Les autorités sanitaires ivoiriennes ont détecté le 14 août dernier, un cas de fièvre hémorragique Ebola chez une jeune Guinéenne de 18 ans, arrivée en Côte d’Ivoire le 11 août en provenance de la ville guinéenne de Labé (nord), un trajet de plus de 1500 km qu’elle a fait par la route. Cette découverte fut le premier cas confirmé en Côte d’Ivoire depuis 1994. La Guinée a, elle, été durement touchée de 2013 à 2016 et le virus est réapparu en 2021.

Quarante-neuf cas de personnes ayant été en contact avec la jeune Guinéenne ont été recensés par l’Organisation mondiale de la santé (OMS).
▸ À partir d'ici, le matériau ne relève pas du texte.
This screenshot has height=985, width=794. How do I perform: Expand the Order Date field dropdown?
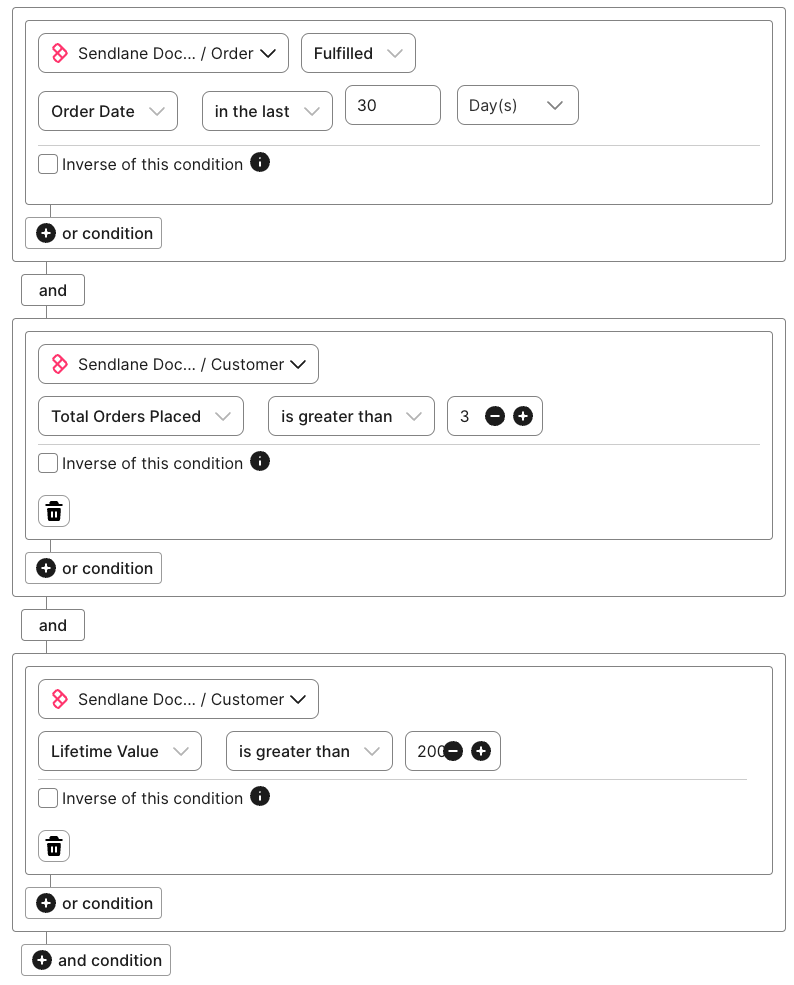tap(108, 111)
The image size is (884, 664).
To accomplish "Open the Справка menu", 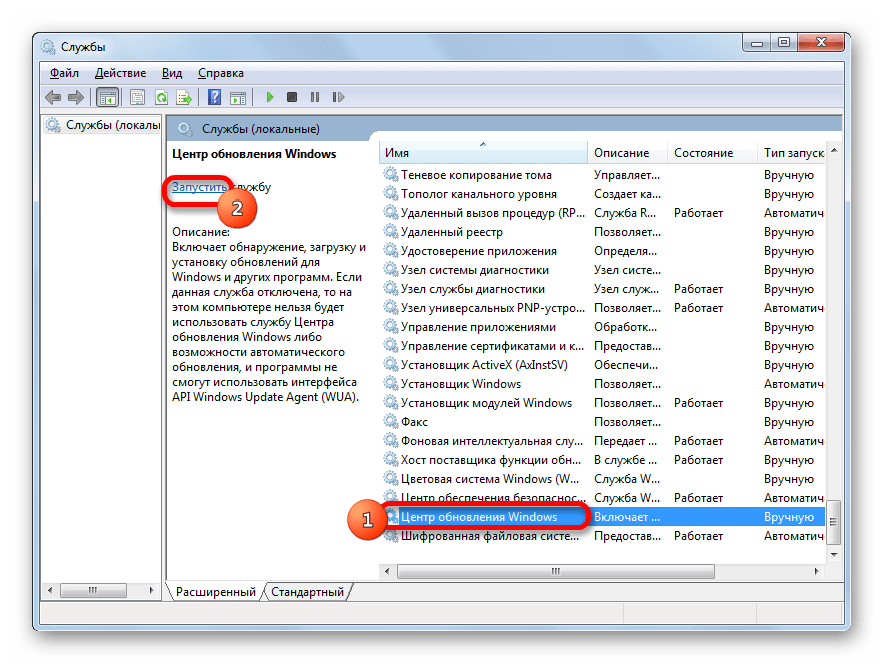I will [x=220, y=73].
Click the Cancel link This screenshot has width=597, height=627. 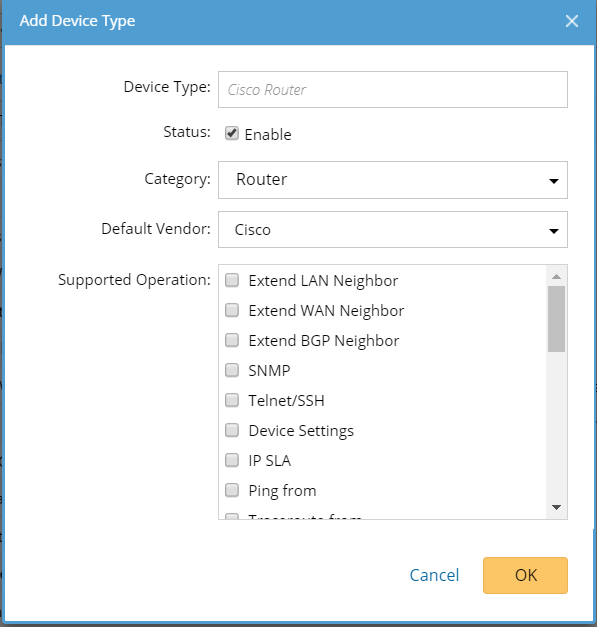tap(434, 575)
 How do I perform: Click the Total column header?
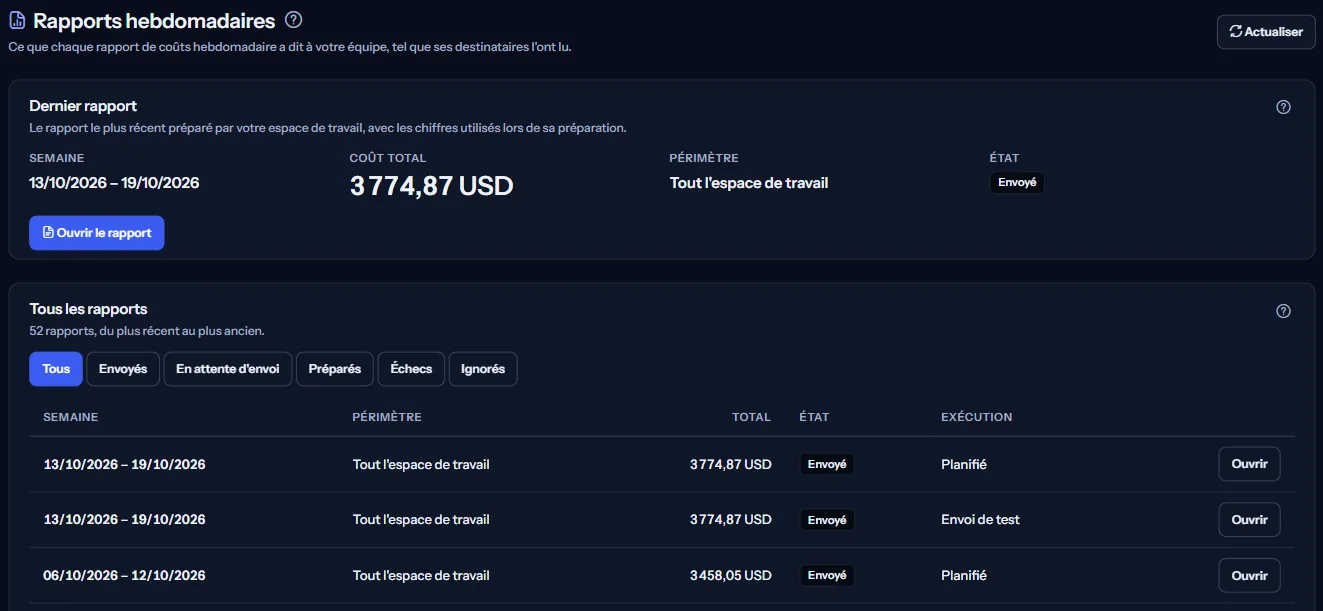(x=751, y=417)
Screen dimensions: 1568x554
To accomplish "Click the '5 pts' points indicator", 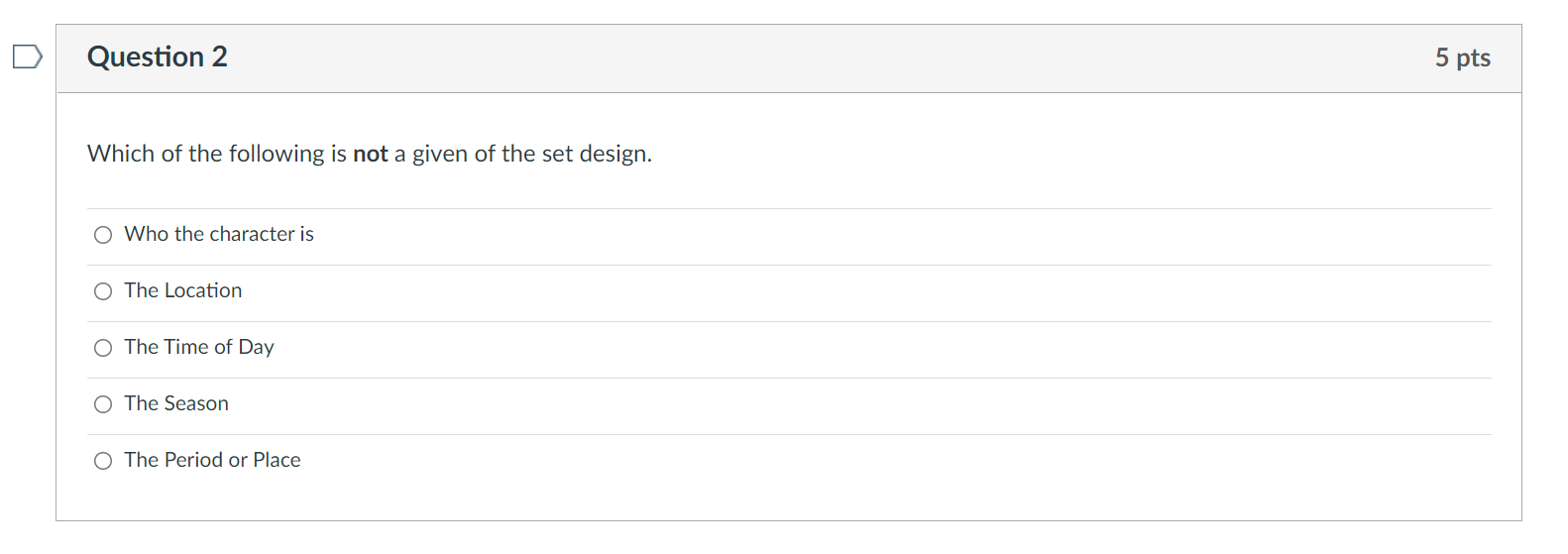I will pyautogui.click(x=1462, y=57).
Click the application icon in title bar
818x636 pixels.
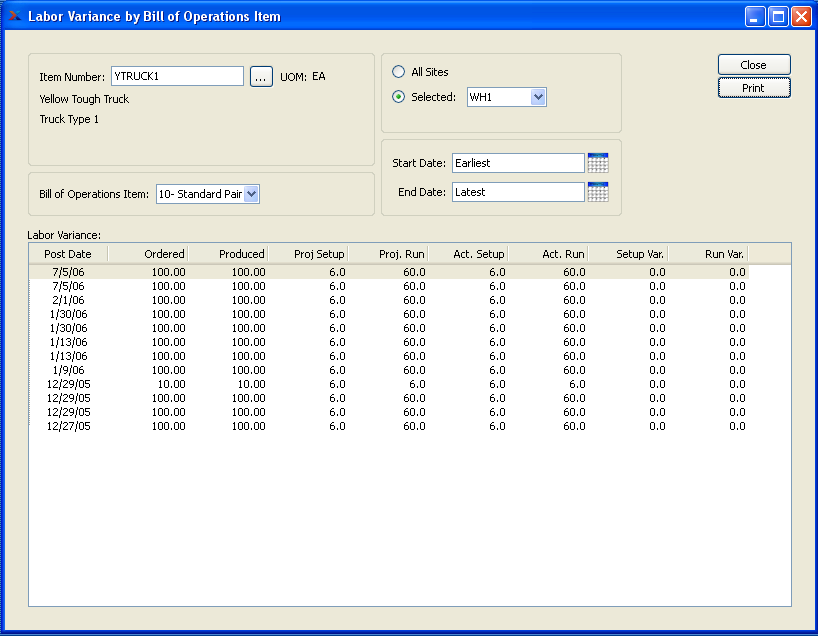pos(14,16)
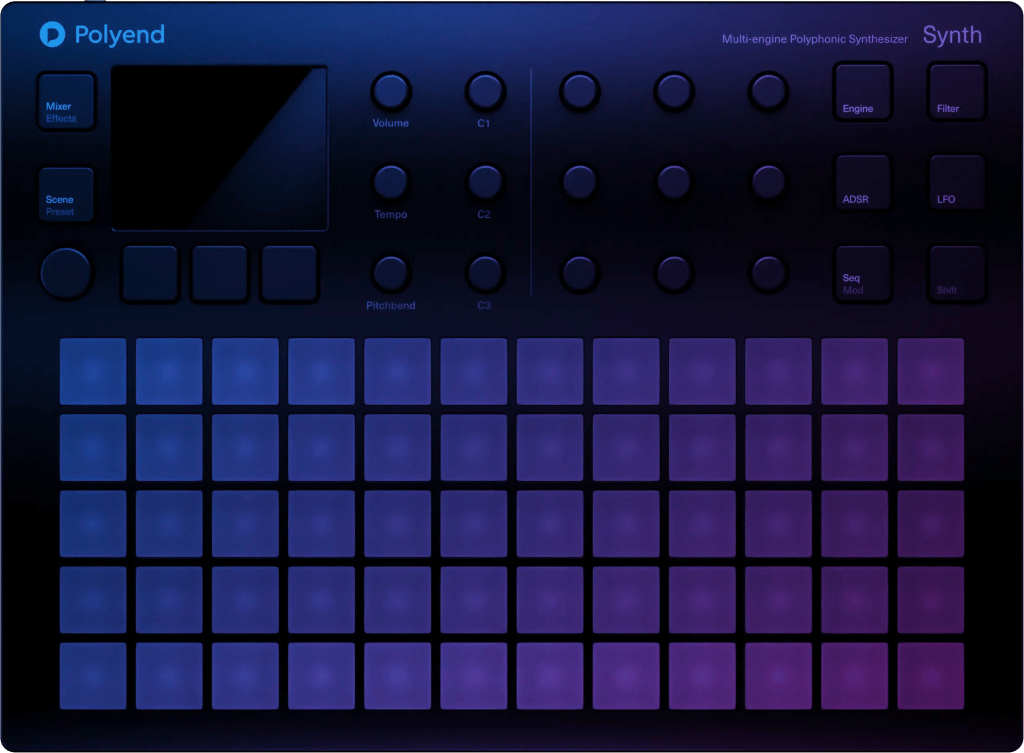The width and height of the screenshot is (1024, 753).
Task: Tap the bottom-right magenta pad
Action: (x=930, y=676)
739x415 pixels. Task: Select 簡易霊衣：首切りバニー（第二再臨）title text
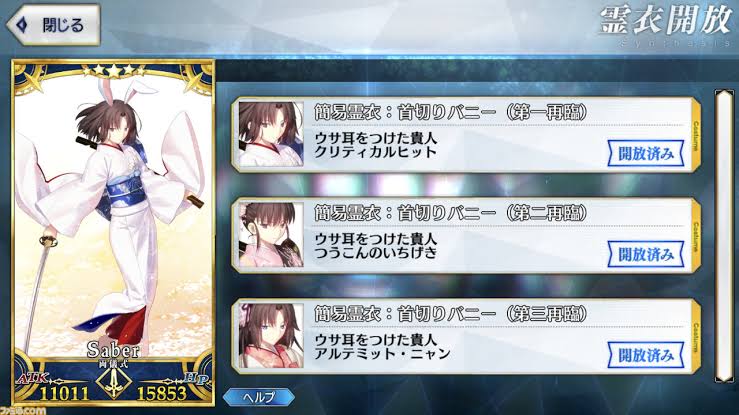tap(451, 213)
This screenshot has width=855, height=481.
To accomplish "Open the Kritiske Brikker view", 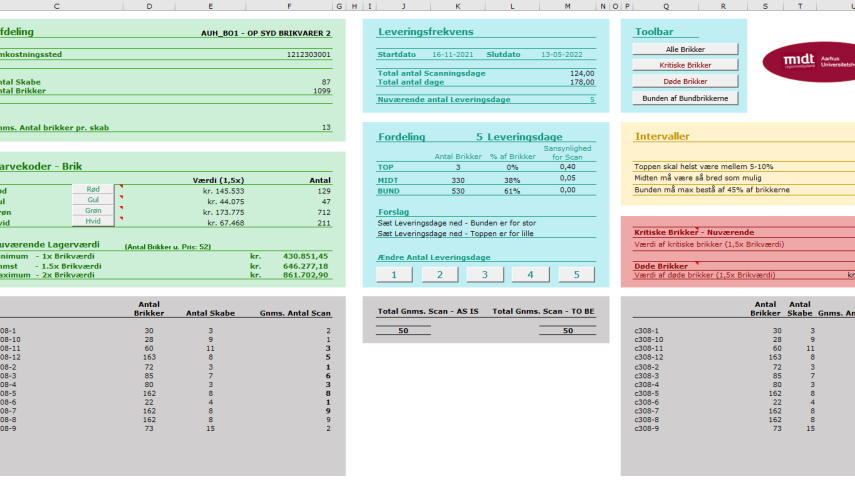I will tap(685, 65).
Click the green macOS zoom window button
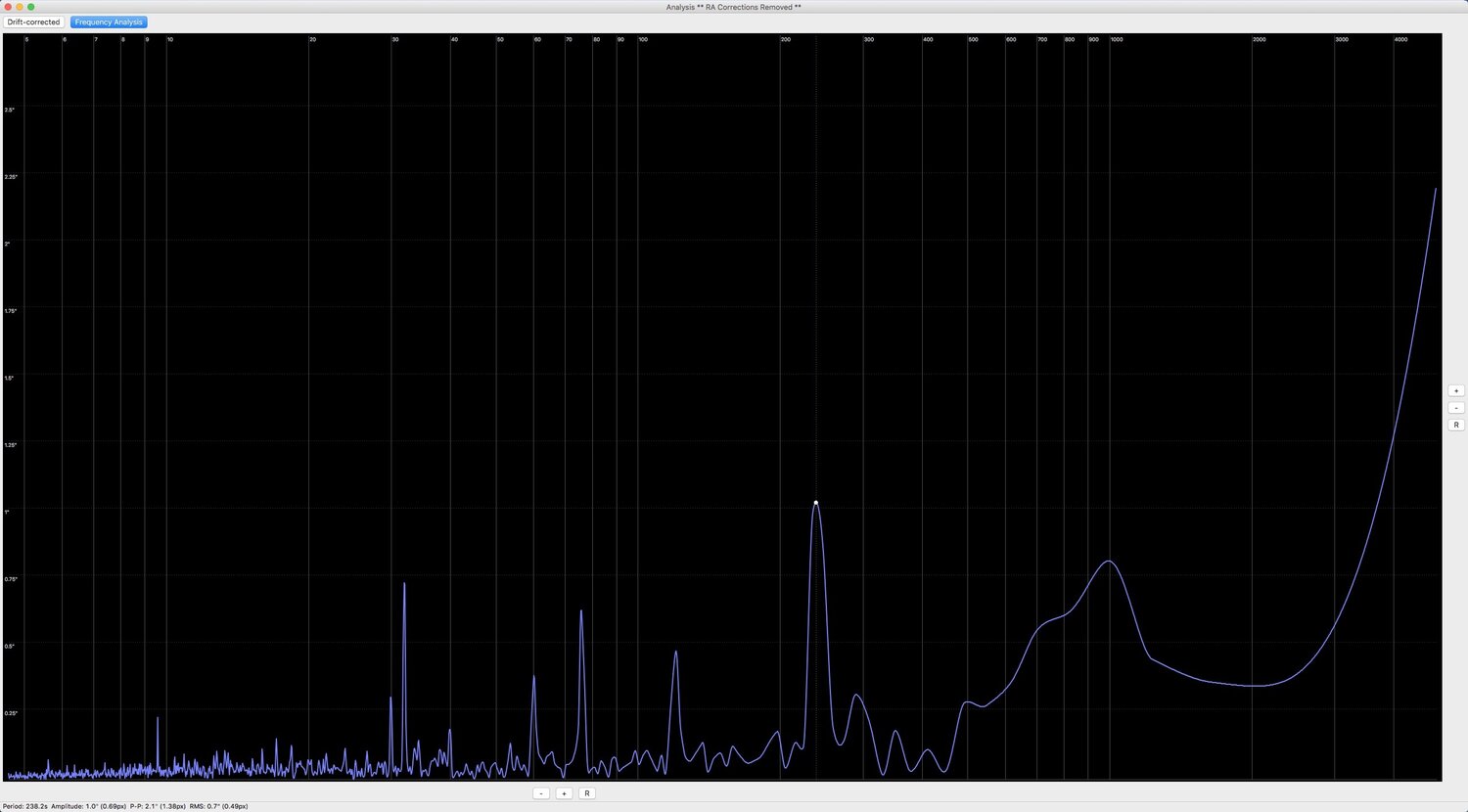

La Côte d’Ivoire, qui a réceptionné 5 000 doses de vaccins contre Ebola, a démarré, le 17 aout, une campagne de vaccination des groupes cibles, le personnel soignant qui a été en contact immédiatement avec la patiente et les forces de sécurité déployées à la frontière de la Guinée.

Ebola est une maladie virale souvent mortelle, qui touche les humains et d’autres primates. «Les taux de létalité ont varié de 25 à 90% lors des épidémies précédentes», selon l’OMS. «Néanmoins, il existe désormais un traitement efficace et, si les patients sont pris en charge à un stade précoce de la maladie, avec en parallèle des soins de soutien, leurs chances de survie s’améliorent considérablement».